A: The library used by "Download Image" button is designed for daily use, when users hardly need to download a so large graph. It is not suitable for the large pangenome data. As an alternative, we recommend a better way to download the large graph with a native tool in the Edge/Chrome browser. Press F12 to open the developer tools. Select the Elements tab, double-click the <div id="root">, and double-click the <div> below. Then, right-click the <div id="Pangenome browser">...</div> and click Capture node screenshot. Then the browser will automatically download the large graph into xx.png.

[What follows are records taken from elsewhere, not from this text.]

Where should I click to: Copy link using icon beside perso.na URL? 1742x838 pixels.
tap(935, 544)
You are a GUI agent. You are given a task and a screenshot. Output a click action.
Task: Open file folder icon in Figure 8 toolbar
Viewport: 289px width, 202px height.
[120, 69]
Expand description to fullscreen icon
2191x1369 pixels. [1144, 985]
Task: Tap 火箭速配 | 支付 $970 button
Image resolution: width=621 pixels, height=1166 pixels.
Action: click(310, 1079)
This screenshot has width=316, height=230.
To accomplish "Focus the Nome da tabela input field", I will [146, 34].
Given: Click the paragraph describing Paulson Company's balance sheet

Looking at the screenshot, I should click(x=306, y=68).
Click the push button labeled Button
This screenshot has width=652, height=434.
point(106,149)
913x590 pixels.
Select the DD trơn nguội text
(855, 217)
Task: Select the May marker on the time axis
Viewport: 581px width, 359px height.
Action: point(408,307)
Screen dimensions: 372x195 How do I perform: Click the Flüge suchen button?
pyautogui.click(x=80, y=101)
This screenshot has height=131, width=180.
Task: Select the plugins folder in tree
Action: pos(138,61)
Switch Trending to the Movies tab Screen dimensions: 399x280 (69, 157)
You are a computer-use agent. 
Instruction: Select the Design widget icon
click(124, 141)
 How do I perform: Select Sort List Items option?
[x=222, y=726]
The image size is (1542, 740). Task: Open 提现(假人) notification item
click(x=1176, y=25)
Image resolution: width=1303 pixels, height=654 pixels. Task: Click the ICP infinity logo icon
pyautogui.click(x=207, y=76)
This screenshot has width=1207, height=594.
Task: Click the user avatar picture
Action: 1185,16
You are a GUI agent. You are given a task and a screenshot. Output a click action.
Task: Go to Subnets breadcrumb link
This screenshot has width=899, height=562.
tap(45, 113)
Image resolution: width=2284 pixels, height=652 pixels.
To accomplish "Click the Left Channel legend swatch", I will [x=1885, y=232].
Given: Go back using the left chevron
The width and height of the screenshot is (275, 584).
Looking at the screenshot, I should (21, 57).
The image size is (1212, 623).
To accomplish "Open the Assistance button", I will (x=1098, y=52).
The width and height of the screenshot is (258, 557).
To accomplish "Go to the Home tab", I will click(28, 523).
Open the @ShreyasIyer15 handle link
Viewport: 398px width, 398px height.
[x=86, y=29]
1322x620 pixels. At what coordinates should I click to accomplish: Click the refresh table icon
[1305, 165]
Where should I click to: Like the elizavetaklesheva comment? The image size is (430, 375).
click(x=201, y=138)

Q: Is it unavailable to search all genomes in the BLAT server if it exceeds the time limit?

A: Actually, the BLAT server uses caches to store the alignment results. Although one request exceeds the time limit, the caches are still saved in the server. If the same request comes, the BLAT server will use cashes to avoid redundant calculations. So it is feasible to click the "Search" button again and again until success.

Q: Why one genome has more than one paths in some regions in the graph view?

A: From the perspective of the whole pangenome graph, one genome should correspond to only one path exactly. But in a directed cyclic graph, one path may be truncated into different pieces within a target region. We show a simple demo in the figure below: There are totally two paths in this graph. However, if the right part of this graph is extracted as marked in the figure, there will be many broken lines in the subgraph. Actually, how to extract a pretty subgraph from the original graph is also a challenge to pangenome graph algorithms.